Perhaps to forge a conspiratorial bond with his audience, Shyamalan makes the movie's least likeable character a film critic (Bob Balaban). At one point, the script suggests that it takes a special kind of arrogance to attempt to read people's intentions, a trait attributed to Balaban's character.
It seems almost superfluous to point out that critics review movies, not intentions. More to the point, you'd think after six movies Shyamalan might have placed less reliance on expositional dialogue, much of it conveyed in what struck me as thinly veiled attempts to explain the proceedings.
Other reasons it's bad
But that's not the only reason "Lady in the Water" is all wet. The movie wraps itself in a self-protective attitude, the kind that suggests that any sort of questioning qualifies as cynicism. Hey, wanting a movie to compute is not the same as resisting fairy-tale eloquence.

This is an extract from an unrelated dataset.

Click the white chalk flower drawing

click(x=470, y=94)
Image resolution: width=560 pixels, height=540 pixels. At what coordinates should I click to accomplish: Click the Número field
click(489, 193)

As he carries out his duties, Giamatti's character becomes a kind of ringmaster, presiding over The Cove apartment complex and its residents, none of whom are given much personality. Freddy Rodriguez of "Six Feet Under" plays a weightlifter. Jeffrey Wright portrays a father with a fondness for crossword puzzles. The building's Korean residents (Cindy Cheung and Jane Kyokolu) are not only thinly drawn but also stereotyped.
If you possess an enormous capacity for suspending disbelief, perhaps you'll be buoyed by "Lady in the Water." But the movie, with its self-contained mythology, sank this reviewer's hopes. Even with a few horror-movie style jolts, Shyamalan can't get this leaden fantasy off the ground.